Copy out all the records, word for word.

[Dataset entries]
____

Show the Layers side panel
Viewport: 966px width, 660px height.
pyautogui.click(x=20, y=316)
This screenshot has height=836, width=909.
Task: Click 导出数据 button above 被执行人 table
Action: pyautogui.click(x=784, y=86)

____

_RESULT BELOW_:
Show the Layers side panel
Viewport: 966px width, 660px height.
pyautogui.click(x=20, y=316)
This screenshot has height=836, width=909.
Task: Click 导出数据 button above 被执行人 table
Action: pyautogui.click(x=784, y=86)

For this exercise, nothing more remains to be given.